Pelaku pencurian diancam hukuman potong tangan dan akan diazab diakherat apabila mati sebelum bertaubat dengan tujuan agar harta terpelihara dari tangan para penjahat, karena dengan hukuman seperti itu pencuri akan jera dan memberikan pelajaran kepada orang lain yang akan melakukan pencurian karena beratnya sanksi hukum sebagai tindakan defensif (pencegahan).

Hukuman potong tangan dijatuhkan kepada pencuri oleh hakim setelah terbukti bersalah, baik melalui pengakuan, saksi dan alat bukti serta barang yang dicurinya bernilai ekonomis, bisa dikonsumsi dan mencapai nishab, yaitu lebih kurang 93 gram emas.




c. Perzinahan

Zina adalah melakukan hubungan seksual di luar ikatan perkawinan yang sah, baik dilakukan secara sukarela maupun paksaan.

Sanksi hukum bagi yang melakukan perzinahan adalah dirajam (dilempari dengan batu sampai mati) bagi pezina mukhshan; yaitu perzinahan yang dilakukan oleh orang yang telah melakukan hubungan seksual dalam ikatan perkawinan yang sah. Atau dicambuk 100 kali bagi pezina ghoer mukhshan; yaitu perzinahan yang dilakukan oleh orang yang belum pernah melakukan hubungan seksual dalam ikatan perkawinan yang sah.

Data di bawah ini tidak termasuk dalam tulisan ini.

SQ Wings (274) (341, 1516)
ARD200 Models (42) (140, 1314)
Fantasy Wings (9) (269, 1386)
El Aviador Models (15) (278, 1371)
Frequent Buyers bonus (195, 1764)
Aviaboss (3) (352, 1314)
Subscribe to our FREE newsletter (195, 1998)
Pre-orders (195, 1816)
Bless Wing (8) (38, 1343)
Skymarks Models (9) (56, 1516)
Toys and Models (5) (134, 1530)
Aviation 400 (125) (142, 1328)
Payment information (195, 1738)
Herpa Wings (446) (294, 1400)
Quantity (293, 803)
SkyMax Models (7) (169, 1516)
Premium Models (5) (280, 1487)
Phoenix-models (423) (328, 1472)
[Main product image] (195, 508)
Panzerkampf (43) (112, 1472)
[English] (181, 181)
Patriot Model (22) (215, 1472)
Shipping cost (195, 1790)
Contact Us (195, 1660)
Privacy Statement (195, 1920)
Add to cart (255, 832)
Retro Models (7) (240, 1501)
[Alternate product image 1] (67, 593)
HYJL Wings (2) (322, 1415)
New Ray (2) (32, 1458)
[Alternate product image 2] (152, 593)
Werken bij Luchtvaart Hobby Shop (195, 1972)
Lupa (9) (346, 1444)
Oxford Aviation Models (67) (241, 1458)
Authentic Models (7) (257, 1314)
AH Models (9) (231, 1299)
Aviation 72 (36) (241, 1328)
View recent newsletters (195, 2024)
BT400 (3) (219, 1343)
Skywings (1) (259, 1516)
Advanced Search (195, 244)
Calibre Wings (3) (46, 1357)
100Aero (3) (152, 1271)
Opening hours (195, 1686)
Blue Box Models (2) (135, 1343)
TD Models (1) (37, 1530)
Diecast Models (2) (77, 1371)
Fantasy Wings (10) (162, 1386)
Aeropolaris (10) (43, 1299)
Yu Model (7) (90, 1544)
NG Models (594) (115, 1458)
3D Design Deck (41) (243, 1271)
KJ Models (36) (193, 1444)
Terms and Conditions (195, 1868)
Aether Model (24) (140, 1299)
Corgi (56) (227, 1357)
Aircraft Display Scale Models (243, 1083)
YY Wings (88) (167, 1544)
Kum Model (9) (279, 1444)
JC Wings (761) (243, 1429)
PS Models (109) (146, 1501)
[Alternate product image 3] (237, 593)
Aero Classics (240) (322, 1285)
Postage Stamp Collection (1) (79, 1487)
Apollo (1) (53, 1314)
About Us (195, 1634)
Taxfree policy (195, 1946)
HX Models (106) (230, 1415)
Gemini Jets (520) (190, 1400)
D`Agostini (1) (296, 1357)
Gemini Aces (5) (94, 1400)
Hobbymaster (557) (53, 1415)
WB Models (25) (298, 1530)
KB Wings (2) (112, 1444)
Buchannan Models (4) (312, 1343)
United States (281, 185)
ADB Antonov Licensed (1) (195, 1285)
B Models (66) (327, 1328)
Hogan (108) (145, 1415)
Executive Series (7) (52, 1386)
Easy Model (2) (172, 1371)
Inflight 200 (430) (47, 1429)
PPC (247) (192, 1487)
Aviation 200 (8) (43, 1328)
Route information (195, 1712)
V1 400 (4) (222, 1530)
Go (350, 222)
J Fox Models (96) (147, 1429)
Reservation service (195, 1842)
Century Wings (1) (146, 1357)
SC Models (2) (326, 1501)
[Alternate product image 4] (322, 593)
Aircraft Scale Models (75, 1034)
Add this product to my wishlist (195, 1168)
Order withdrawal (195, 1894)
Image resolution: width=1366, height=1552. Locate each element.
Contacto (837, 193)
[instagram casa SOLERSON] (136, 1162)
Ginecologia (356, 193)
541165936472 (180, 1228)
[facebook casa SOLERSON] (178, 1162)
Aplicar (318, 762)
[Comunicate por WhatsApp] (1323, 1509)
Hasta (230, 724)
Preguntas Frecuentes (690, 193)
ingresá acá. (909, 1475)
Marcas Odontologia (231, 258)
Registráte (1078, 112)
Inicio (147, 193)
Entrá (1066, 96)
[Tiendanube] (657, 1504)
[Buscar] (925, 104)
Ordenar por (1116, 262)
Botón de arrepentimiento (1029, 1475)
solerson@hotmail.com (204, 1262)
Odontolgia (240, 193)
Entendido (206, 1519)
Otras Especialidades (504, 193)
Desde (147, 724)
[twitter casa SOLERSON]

Sanksi hukum tersebut baru dapat dijatuhkan apabila sudah terbukti melakukan perzinahan baik dengan pengakuan, 4 orang saksi atau alat bukti.

Perzinahan diharamkan oleh Islam karena : 1) Menghancurkan garis keturunan dan putusnya hak waris. 2) Mengakibatkan kehamilan sehingga anak yang terlahir tersia-sia dari pemeliharaan, pengurusan dan pembinaan pendidikannya. 3) Merupakan salah satu bentuk dari perilaku binatang yang akan menghancurkan kemanusiaan. 4) Menimbulkan penyakit yang berbahaya dan menular.




d. Qadzaf

Qadzaf adalah menuduh orang lain melakukan perzinahan. Sangsi hukumnya adalah dicambuk 80 kali. Sangsi ini bisa dijatuhkan apabila tuduhan itu dialamatkan kepada orang Islam, baligh, berakal, dan orang yang senantiasa menjaga diri dari perbuatan dosa besar terutama dosa yang dituduhkan. Namun ia akan terbebas dari sangsi tersebut apabila dapat mengemukakan 4 orang saksi dan atau bukti yang jelas. Suami yang menuduh isterinya berzina juga dapat terbebas dari sangsi tersebut apabila dapat mengemukakan saksi dan bukti atau meli’an isterinya yang berakibat putusnya hubungan perkawinan sampai hari kiamat.

e. Muharobah

Muharobah adalah aksi bersenjata dari seseorang atau sekelompok orang untuk menciptakan kekacauan, menumpahkan darah, merampas harta, merusak harta benda, ladang pertanian dan peternakan serta menentang aturan perundang-undangan.

Latar belakang aksi ini bisa bermotif ekonomi yang berbentuk perampokan, penodongan baik di dalam maupun diluar rumah atau bermotif politik yang berbentuk perlawanan terhadap peraturan perundang-undangan yang berlaku dengan melakukan gerakan yang mengacaukan ketentraman dan ketertiban umum.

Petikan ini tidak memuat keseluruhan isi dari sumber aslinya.